Execute the following command in the database to view the binary log file to which the database instance is currently writing data.
show master status
Search for a log entry such as
journalName=MySQL-bin.000001,position=50
in the task log. Compare the binary log file in the log with the current binary log file of the database to check whether data is still being written.If data is being written to the database but the binary log position in the task log does not advance, contact a database administrator (DBA) for assistance.
What do I do if the
Cannot replicate because the master purged required binary logs.
error is reported for a real-time synchronization task for MySQL?Answer: The full error message is "
Cannot replicate because the master purged required binary logs. Replicate the missing transactions from elsewhere, or provision a new slave from backup.
" This error occurs because the binary log record at the consumer offset cannot be found in MySQL. Check the binary log retention period for your MySQL database. When you start the synchronization task, ensure that the specified offset is within the retention period. If you cannot subscribe to the binary log, try resetting the offset to the current time.
What do I do if the
MySQLBinlogReaderException
error is reported for a real-time synchronization task for MySQL?Answer: The full error message is "
MySQLBinlogReaderException: The database you are currently syncing is the standby database, but the current value of log_slave_updates is OFF, you need to enable the binlog log update of the standby database first.
" This error occurs because binary logging is not enabled for the secondary database. If you want to synchronize data from a secondary database, you must enable cascaded binary logging for it. Contact a DBA for assistance.For more information about how to enable binary logging, see Enable binary logging for MySQL.
What do I do if the
show master status' has an error!
error is reported for a real-time synchronization task for MySQL?Answer: The full error message is "

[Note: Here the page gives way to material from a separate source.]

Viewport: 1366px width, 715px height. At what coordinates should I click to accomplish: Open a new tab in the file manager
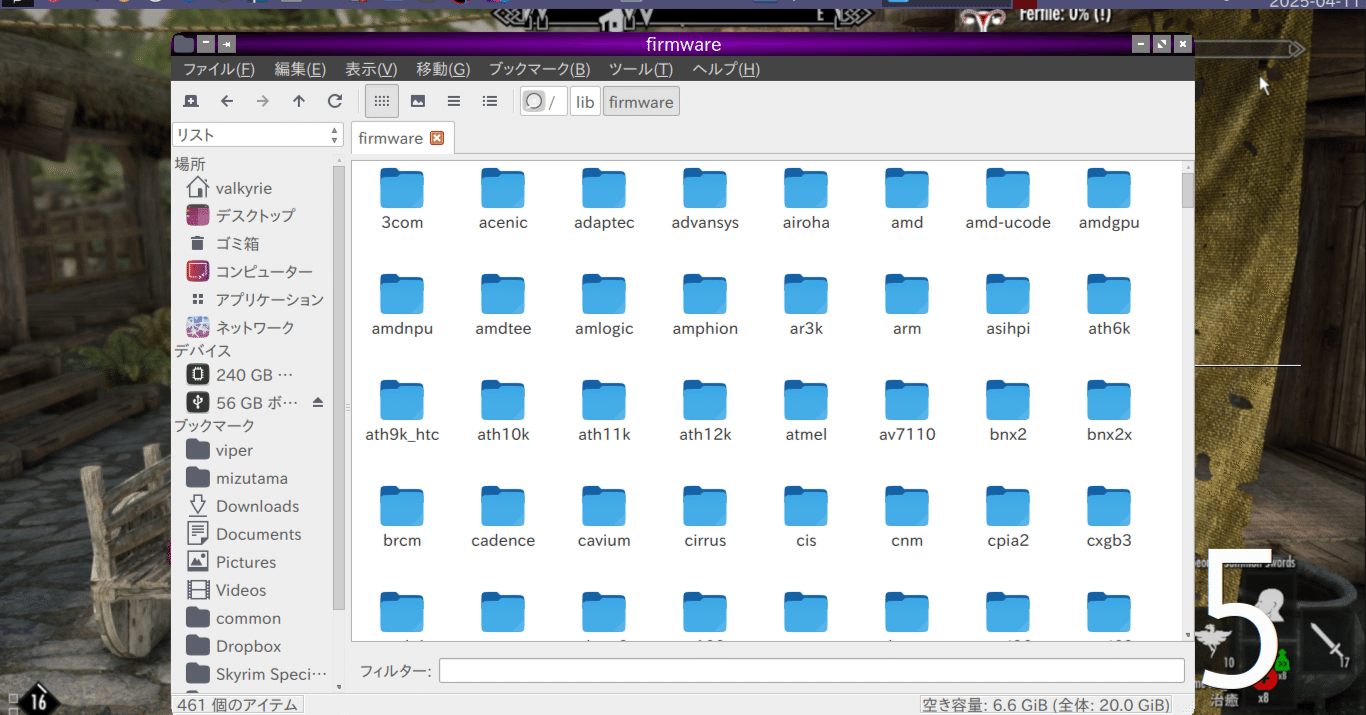190,101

show master status' has an error!
" and the detailed error information is "Caused by: java.io.IOException: message=Access denied; you need (at least one of) the SUPER, REPLICATION CLIENT privilege(s) for this operation, with command: show master status
". This error occurs because the data source account has not been granted the required permissions on the database.The account that you use to configure the data source must have the SELECT, REPLICATION SLAVE, and REPLICATION CLIENT permissions on the database. For more information about how to grant permissions to the data source account, see Step 2: Create an account and grant permissions to the account.
What do I do if the
parse.exception.PositionNotFoundException: can't find start position for xx
error is reported for a real-time synchronization task for MySQL?Answer: This error indicates that the synchronization task cannot find the specified offset. You must reset the offset.

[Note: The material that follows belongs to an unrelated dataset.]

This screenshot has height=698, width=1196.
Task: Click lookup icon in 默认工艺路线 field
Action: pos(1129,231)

What do I do if the following error is reported for a real-time synchronization task for MySQL:
The database offset has expired. Select another offset. The earliest available offset of the source database is xxx.
Reset the offset: When you start the real-time synchronization task, reset the offset to the earliest available offset of the source database.

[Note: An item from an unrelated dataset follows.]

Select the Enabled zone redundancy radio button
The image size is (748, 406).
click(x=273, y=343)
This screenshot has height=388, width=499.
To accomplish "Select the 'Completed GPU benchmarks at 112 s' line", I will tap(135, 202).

Adjust the binary log retention period: If the database offset frequently expires, you can increase the retention period of binary logs in the MySQL database. For example, you can set the retention period to 7 days.
Synchronize data: If data is lost, perform a full data synchronization again, or configure an offline synchronization task to manually synchronize the lost data.
Does real-time synchronization support merging different fields from multiple tables in a single database? For example, if Table A contains fields a and b, and Table B contains fields a and c, can the data be synchronized to a table that contains fields a, b, and c?
No, it does not. Real-time synchronization is supported only for multiple tables that have the exact same schema.